Exercise set »
a) Copy the birding expedition passage word for word, between "So, as you might" and "and bird banding?", inclusive.
b) Write what comes next in the birding expedition passage, picking up after its final sentence.

Selection »
=======
Usually Reserva Las Tangaras is a quiet place. At lower altitudes the dominant sound is the rushing of the river, while up on the trails the buzzing of insects and croaking of frogs provide a constant but soft white noise broken only by the occasional raucous mixed flock. This month was different. The quiet cabana and peaceful trails were bustling with the arrival of 13 visitors for the biannual Reserva Las Tangaras birding expedition. 

First to arrive were five Ecuadorians to help run the project: two men experienced in local bird ID, mist netting, and bird banding, two wonderful cooks, and their six-year-old daughter who never failed to entertain us with her drawings, card games, and questions about our favorite colors and animals. Next arrived an enthusiastic, bird-savvy group of volunteers from North America led by Dr. Dusti Becker, Co-Director of Life Net Nature and the Reserve’s owner. Over the next two weeks the group would conduct standardized surveys and mist net and band birds in order to assess avian community composition around the reserve and contribute to the long-term dataset from previous years’ expeditions. 

We jumped into work the very first day. After a classic Ecuadorian lunch of soup followed by rice and lentils, accompanied by fresh juice, we went outside to review the basics of mist netting and bird banding.  

So, as you might have guessed by this month’s topic, it’s Mary writing this month’s blog (yes, I know, yet another post about birds). However, as bird banding has been a primary aspect of all my jobs over the past few years, I was excited to use this month’s expedition as an opportunity to write a bit more about bird banding and its importance to avian research. But before we jump into how mist netting and bird banding are used in avian research, let’s review the basics: what even are mist netting and bird banding?
=======
Dataset content »

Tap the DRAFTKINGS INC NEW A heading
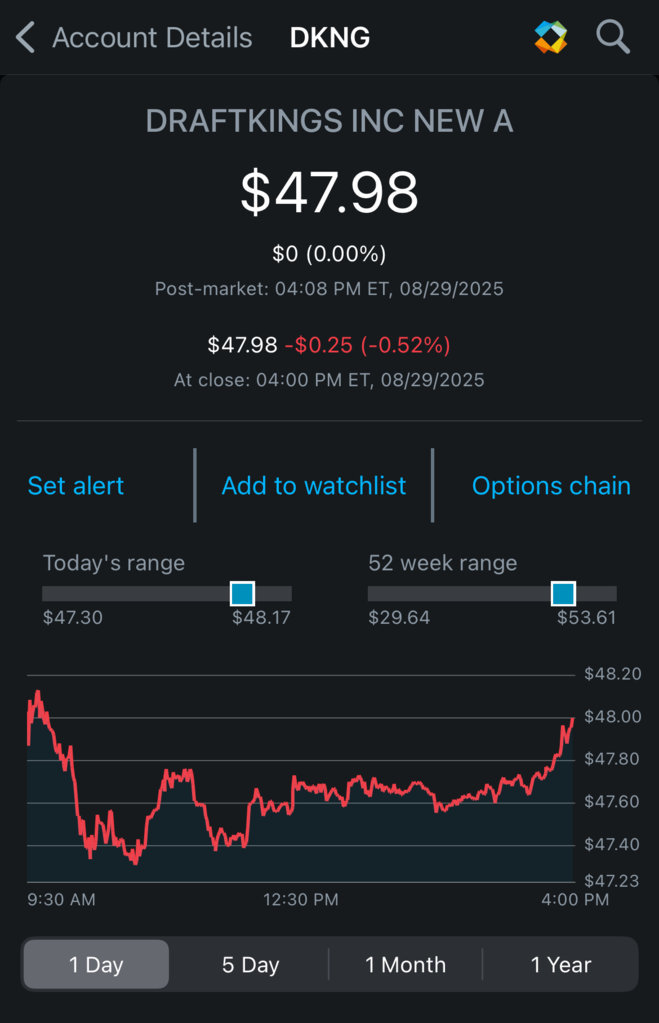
=======
The answers »
a)
So, as you might have guessed by this month’s topic, it’s Mary writing this month’s blog (yes, I know, yet another post about birds). However, as bird banding has been a primary aspect of all my jobs over the past few years, I was excited to use this month’s expedition as an opportunity to write a bit more about bird banding and its importance to avian research. But before we jump into how mist netting and bird banding are used in avian research, let’s review the basics: what even are mist netting and bird banding?

b)
Mist nets are a tool commonly used in avian field research to safely catch birds. Similar to a giant volleyball net, a mist net consists of two upright poles with a large net strung between them. The fine mesh of the net is difficult to see so birds fly into it and become trapped in its pockets. Once in the net, birds can be safely removed and banded. Bird banding involves placing a small metal ring on a bird’s leg. The metal bands are extremely lightweight and sized and placed so as not to be painful or cumbersome to the bird. Each ring has a unique combination of numbers so that individual birds can be identified if they are recaptured in the future. Along with receiving a band on its leg, captured birds are often measured (weight, wing length, bill length, etc.), checked for breeding condition or ectoparasites, and in some studies feather or blood samples are taken.

Banding crew carrying net poles from one netting site to another. Although it was hard work carrying supplies on the steep trails between banding sites, we all stayed in high spirits. Photo by Erin Bell.

So great, now we’ve got a bird with a little metal band on its leg and we have some numbers representing the bird’s size, mass, and general body condition. However, given all the work involved in setting up and taking down mist nets (especially challenging on the muddy hills around Las Tangaras, as any of the volunteers would surely tell you!), extracting birds from nets, banding and measuring birds, and entering and managing data, what is the point of all this? Without a doubt, it’s an incredible experience to hold a bird in one’s hand and to see the wonderful details not visible from a distance. However, far beyond seeing pretty feathers up close, bird banding is a crucial tool in avian field research. Below are the primary ways in which bird banding is used in bird research:

  • It may seem obvious, but a main point of bird banding is to provide us with basic information about birds. With a bird in the hand, we can take various body measurements, feather and blood samples, and check for ectoparasites. It is important to know this basic information about a species in order to understand its anatomy and physiology. Furthermore, blood and feather samples can tell us about energy sources and relatedness of individuals, which is important for understanding social interactions and energy needs. 
Green-crowned Woodnymph in the hand. You can see the tiny band on its right foot! Photo by Erin Bell.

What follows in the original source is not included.